[[ Raw data open ]]

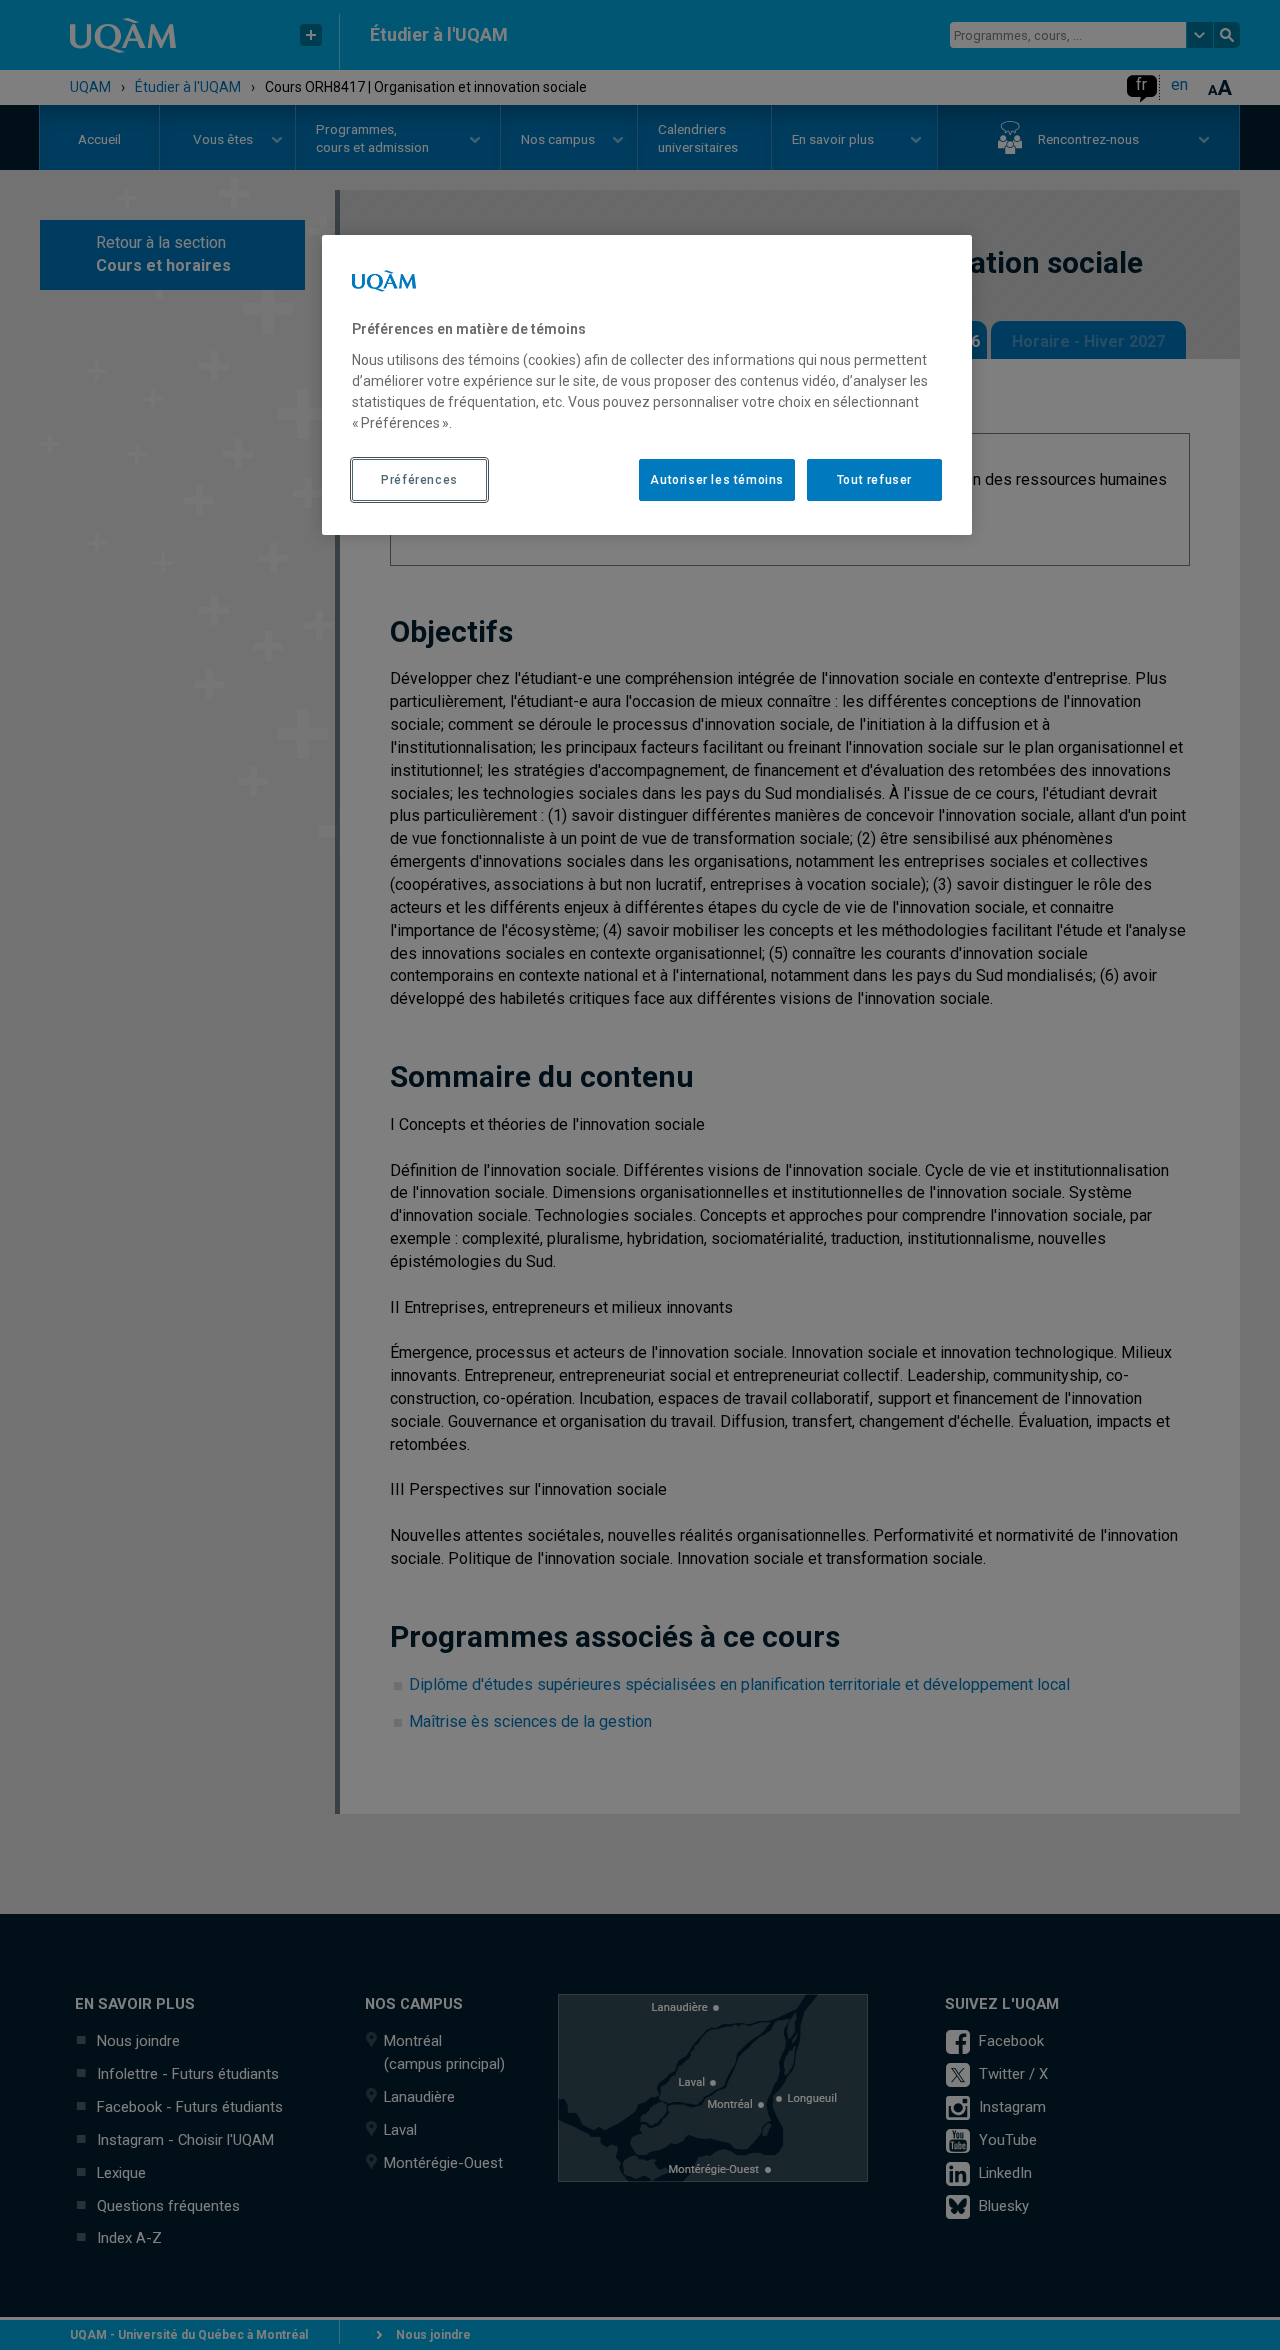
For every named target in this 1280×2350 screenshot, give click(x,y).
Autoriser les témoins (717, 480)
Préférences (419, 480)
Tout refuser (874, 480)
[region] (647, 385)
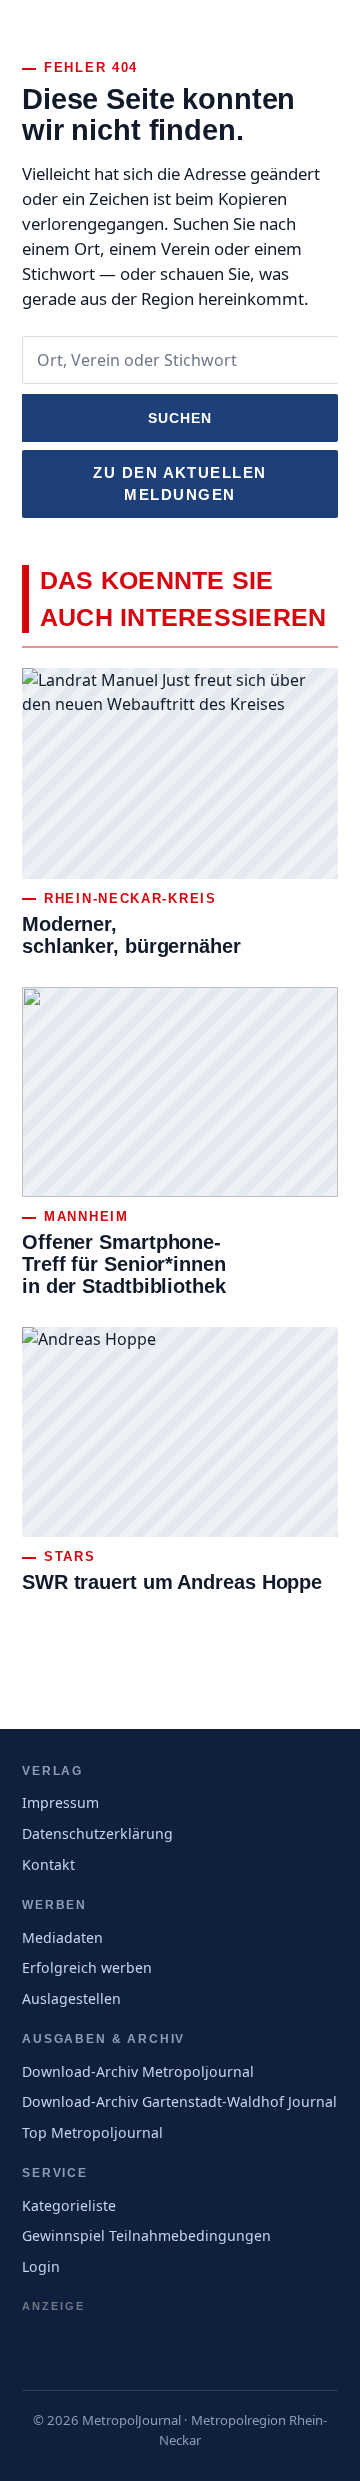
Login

[[ Raw data closed ]]

Task description: The answer must consist of the entries above, reproduced word for word, without any pictures.

Result:
For every named target in this 1280×2350 screenshot, give click(x,y).
Autoriser les témoins (717, 480)
Préférences (419, 480)
Tout refuser (874, 480)
[region] (647, 385)
Login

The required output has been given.